* YOUR GOAL
Spot each line in the records below where the word "glisser" occurs, then copy it.

* Items from a dataset

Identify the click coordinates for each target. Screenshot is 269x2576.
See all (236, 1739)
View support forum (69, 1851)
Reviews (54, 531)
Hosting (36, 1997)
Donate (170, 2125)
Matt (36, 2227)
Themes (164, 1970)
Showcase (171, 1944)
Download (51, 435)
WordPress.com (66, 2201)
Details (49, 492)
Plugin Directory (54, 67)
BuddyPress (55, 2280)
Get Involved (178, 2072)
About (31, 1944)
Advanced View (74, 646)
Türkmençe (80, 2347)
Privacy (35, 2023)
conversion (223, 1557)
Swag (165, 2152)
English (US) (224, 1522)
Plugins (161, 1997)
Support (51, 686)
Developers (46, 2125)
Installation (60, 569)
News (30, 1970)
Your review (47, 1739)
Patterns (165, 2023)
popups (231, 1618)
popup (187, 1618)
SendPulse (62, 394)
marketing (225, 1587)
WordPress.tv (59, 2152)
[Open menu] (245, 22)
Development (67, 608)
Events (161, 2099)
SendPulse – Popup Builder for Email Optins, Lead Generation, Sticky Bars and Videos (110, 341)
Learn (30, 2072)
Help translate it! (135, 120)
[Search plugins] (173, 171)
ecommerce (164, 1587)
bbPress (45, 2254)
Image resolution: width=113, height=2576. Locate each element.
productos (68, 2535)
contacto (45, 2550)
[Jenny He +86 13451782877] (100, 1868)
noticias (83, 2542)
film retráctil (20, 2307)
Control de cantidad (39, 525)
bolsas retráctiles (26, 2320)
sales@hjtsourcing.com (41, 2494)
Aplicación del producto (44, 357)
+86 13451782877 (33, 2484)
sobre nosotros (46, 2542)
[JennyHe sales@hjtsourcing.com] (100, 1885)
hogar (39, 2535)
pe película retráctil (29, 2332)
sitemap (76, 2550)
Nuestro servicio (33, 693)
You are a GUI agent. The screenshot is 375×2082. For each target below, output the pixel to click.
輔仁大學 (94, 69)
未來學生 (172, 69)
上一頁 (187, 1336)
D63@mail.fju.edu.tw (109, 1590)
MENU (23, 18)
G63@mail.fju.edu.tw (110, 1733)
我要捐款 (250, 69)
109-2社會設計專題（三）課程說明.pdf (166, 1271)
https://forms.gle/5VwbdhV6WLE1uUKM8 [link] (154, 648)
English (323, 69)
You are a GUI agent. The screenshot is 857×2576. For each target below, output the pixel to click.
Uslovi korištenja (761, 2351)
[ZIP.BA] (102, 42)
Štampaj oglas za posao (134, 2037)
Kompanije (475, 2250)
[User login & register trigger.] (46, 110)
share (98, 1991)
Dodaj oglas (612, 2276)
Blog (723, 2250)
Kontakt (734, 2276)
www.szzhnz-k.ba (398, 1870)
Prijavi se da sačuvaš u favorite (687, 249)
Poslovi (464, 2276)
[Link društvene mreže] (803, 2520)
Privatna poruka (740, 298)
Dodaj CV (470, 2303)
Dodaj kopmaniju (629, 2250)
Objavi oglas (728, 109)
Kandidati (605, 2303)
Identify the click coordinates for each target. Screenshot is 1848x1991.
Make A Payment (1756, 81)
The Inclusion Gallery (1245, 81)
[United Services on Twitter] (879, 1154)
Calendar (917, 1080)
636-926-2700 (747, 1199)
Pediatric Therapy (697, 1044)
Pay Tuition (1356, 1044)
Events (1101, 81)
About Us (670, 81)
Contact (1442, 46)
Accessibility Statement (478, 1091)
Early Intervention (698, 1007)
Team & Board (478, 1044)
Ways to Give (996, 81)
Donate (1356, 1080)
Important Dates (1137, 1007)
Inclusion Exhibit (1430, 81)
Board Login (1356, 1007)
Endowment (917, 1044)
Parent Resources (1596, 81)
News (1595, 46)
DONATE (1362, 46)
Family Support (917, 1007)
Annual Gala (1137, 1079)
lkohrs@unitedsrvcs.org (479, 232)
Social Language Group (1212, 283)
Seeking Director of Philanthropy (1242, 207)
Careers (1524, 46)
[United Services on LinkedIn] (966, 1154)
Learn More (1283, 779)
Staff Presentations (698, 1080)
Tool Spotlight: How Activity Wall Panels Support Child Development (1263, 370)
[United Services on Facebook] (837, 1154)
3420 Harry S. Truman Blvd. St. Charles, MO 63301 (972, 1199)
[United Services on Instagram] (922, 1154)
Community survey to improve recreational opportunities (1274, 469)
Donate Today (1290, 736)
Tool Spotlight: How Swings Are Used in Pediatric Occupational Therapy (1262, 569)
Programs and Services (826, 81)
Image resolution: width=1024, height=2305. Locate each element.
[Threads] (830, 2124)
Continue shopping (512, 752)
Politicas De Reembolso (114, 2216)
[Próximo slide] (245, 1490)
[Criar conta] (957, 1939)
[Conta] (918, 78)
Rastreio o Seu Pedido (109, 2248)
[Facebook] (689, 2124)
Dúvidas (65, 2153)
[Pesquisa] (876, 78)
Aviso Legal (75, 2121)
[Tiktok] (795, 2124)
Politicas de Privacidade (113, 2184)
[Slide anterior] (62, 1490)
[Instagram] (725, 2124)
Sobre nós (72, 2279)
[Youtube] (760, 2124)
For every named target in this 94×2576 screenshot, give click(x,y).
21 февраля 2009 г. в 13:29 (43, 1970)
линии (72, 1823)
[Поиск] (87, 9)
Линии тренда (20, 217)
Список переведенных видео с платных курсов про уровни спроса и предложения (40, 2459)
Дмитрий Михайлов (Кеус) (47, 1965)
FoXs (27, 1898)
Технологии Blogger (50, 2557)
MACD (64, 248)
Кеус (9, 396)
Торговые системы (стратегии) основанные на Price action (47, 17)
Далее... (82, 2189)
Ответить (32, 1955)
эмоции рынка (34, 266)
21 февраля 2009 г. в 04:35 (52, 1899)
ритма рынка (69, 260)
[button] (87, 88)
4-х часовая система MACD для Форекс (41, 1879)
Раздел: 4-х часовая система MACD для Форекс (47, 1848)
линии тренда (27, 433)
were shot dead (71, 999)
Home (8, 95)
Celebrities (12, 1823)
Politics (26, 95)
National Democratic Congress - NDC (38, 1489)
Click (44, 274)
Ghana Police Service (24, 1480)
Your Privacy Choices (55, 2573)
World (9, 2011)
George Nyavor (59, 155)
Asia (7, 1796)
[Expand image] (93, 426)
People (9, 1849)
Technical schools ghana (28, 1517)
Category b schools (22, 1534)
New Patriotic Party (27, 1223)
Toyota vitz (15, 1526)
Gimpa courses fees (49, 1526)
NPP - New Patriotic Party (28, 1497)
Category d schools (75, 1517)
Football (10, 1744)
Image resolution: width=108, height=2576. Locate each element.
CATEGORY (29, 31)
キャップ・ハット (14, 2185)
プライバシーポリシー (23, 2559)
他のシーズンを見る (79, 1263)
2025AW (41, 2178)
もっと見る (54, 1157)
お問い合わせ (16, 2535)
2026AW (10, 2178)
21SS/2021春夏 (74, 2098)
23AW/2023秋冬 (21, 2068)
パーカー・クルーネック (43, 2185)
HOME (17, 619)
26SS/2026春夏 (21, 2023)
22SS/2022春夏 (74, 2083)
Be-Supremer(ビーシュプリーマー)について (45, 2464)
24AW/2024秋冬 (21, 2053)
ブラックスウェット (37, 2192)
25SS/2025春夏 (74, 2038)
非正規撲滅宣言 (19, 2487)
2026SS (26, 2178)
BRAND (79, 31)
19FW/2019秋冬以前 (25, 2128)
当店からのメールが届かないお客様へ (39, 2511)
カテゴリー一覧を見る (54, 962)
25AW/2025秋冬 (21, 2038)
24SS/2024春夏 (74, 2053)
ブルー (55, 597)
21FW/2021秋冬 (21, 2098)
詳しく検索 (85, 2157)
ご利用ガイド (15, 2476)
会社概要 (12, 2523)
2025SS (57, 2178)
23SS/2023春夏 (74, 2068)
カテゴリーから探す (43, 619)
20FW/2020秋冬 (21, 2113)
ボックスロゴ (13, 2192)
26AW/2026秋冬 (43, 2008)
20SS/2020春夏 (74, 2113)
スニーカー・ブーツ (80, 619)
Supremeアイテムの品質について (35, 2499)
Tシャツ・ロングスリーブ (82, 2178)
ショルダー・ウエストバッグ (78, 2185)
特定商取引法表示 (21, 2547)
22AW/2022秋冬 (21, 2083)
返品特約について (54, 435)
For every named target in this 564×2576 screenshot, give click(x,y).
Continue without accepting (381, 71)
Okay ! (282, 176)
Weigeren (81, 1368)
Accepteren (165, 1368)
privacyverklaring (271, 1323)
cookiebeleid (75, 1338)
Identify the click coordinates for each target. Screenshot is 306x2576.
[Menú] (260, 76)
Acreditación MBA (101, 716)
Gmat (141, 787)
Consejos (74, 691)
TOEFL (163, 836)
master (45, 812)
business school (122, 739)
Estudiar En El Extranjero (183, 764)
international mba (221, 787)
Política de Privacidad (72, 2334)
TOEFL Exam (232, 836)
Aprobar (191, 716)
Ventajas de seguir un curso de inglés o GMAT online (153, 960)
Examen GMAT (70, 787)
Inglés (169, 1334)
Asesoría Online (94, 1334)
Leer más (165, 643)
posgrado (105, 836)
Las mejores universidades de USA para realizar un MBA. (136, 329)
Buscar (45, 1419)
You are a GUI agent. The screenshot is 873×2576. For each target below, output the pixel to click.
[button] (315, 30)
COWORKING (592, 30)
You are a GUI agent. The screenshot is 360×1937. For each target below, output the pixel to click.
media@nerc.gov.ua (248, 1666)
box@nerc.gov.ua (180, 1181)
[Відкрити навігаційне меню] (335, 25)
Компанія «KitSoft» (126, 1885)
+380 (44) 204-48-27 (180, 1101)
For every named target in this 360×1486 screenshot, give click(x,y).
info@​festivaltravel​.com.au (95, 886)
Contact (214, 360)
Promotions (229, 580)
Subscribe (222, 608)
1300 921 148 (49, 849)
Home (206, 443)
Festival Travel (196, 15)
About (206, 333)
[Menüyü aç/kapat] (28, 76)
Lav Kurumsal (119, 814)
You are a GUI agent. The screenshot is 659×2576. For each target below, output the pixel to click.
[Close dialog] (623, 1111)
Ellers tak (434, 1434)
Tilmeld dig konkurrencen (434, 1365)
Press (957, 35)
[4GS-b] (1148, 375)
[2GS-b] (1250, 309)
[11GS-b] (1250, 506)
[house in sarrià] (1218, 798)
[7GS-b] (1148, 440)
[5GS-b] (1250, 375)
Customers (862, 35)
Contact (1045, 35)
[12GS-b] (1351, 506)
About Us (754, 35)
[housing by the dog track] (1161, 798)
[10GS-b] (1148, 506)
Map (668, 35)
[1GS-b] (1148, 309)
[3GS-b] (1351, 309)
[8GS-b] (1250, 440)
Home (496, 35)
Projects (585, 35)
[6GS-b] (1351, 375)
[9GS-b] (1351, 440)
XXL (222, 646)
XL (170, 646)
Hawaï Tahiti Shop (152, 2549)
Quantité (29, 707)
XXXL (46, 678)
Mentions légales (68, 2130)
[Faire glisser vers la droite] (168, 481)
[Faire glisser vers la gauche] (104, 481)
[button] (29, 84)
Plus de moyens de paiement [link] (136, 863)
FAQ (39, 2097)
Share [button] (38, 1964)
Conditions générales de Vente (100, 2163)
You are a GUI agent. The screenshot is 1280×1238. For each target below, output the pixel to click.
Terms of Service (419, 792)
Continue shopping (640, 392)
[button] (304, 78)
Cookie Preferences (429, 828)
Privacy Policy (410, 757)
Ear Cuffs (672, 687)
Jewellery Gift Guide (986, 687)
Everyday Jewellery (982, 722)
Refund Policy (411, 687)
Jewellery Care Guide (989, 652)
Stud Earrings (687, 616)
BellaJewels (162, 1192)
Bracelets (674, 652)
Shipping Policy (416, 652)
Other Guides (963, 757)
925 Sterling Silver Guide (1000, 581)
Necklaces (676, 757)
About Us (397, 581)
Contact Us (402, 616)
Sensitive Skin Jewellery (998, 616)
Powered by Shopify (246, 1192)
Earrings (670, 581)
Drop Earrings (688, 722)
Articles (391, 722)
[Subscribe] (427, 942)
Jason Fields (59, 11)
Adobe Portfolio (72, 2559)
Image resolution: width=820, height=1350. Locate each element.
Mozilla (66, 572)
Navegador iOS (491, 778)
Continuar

* WRITTEN REPLY
[Faire glisser vers la droite] (168, 481)
[Faire glisser vers la gauche] (104, 481)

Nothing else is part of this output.